«Fuggono anche i detenuti qualche volta, ma troppo di rado, e io vorrei che le evasioni fossero ben più numerose: me lo augurerei di cuore» (F. Turati, Il cimitero dei vivi, da un discorso alla Camera dei Deputati sulle condizioni del sistema carcerario del 1904). A fronte delle grida di dolore che si levano dalle carceri e dal personale penitenziario, il Governo ha tecnicamente risposto con una presa in giro – un “cinico bluff” come definito, con parole vere e chiare, dal presidente dell’Unione camere penali, Gian Domenico Caiazza – che, nella migliore delle ipotesi, consentirà a poche centinaia di detenuti di scontare il residuo di pena all’interno delle proprie abitazioni.

La presa in giro si annida nella parte finale del provvedimento: la concessione della detenzione domiciliare è subordinata (salvo che per i detenuti con un residuo di pena inferiore a sei mesi) alla disponibilità dei braccialetti elettronici. Sì, proprio quegli introvabili braccialetti elettronici la cui cronica e colpevole indisponibilità è la causa di quasi la totalità delle custodie cautelari in carcere: è irridente; è disumano. Pochissimi dunque usciranno dal carcere ed, a turno – come in una sorta di tragica riffa – via via che i braccialetti si liberanno.

Quella moderazione, quell’evitare fughe in avanti, quella sana logica del miglior compromesso possibile a cui ci si è sottoposti per tentare di raggiungere un risultato intermedio in grado di salvare numerose vite umane sembrerebbe essere risultata vana. Il confronto sembra essere impossibile con gli integralisti delle manette, veicolo sicuro per attrarre il consenso. Ma non vogliamo e non possiamo arrenderci. Continuiamo ad invitare ed esortare il Governo e il Parlamento a cambiare rotta e ad assumere provvedimenti che realmente mettano al sicuro la salute delle decine di migliaia di detenuti, guardie penitenziarie ed operatori del carcere in questo momento sottoposti ad inaccettabili rischi.

INFORMAZIONI FORNITE.
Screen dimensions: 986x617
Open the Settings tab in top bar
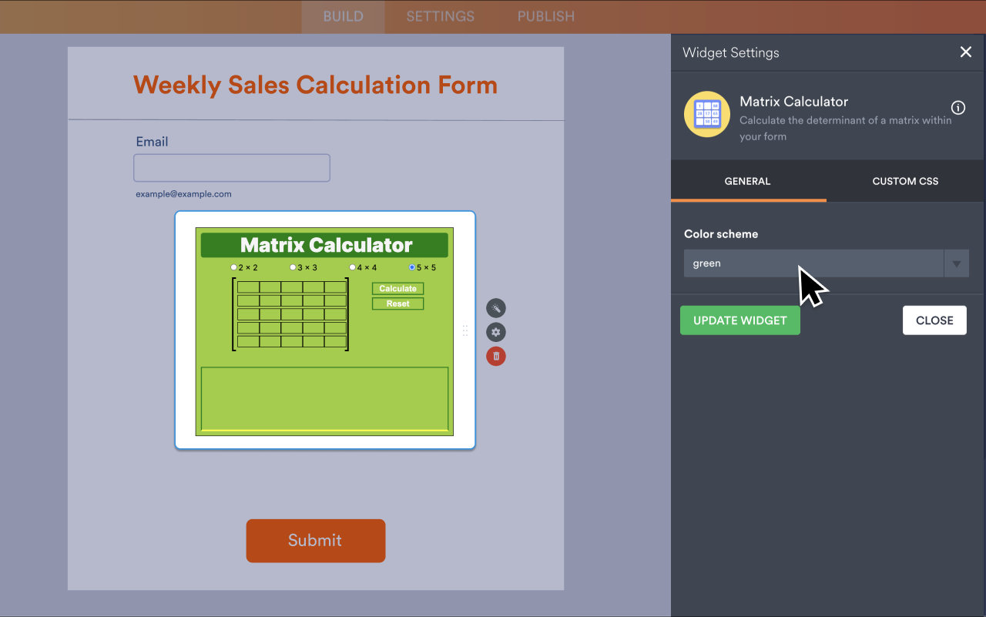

ESPLORARE IL MATERIALE.
1/ In base al testo sulle carceri, spieghi in una-tre frasi perché pochissimi detenuti potranno uscire dal carcere grazie al provvedimento del Governo.
2/ Prosegua il testo sulle condizioni delle carceri, riprendendo subito dopo la sua ultima frase.

RISULTATI IN ORDINE.
1/ La detenzione domiciliare è concessa solo se sono disponibili i braccialetti elettronici, tranne che per i detenuti con un residuo di pena inferiore a sei mesi. Quei braccialetti sono introvabili. I detenuti usciranno quindi a turno, via via che i braccialetti si liberano.

2/
Aggiungiamo, inoltre – anche attraverso un appello al Presidente della Repubblica perché svolga quel compito di moral suasion che costituisce l’essenza fondamentale del suo ruolo all’interno degli equilibri costituzionali – la necessità di emanare provvedimenti di amnistia ed indulto che possano consentire al nostro paese di rientrare nei confini della civiltà e dell’etica. Mantenere lo status quo significa rappresentarsi ed accettare non già il possibile rischio bensì il più che probabile evento che moltissimi detenuti e guardie penitenziarie possano contrarre il virus ed in alcuni casi morire.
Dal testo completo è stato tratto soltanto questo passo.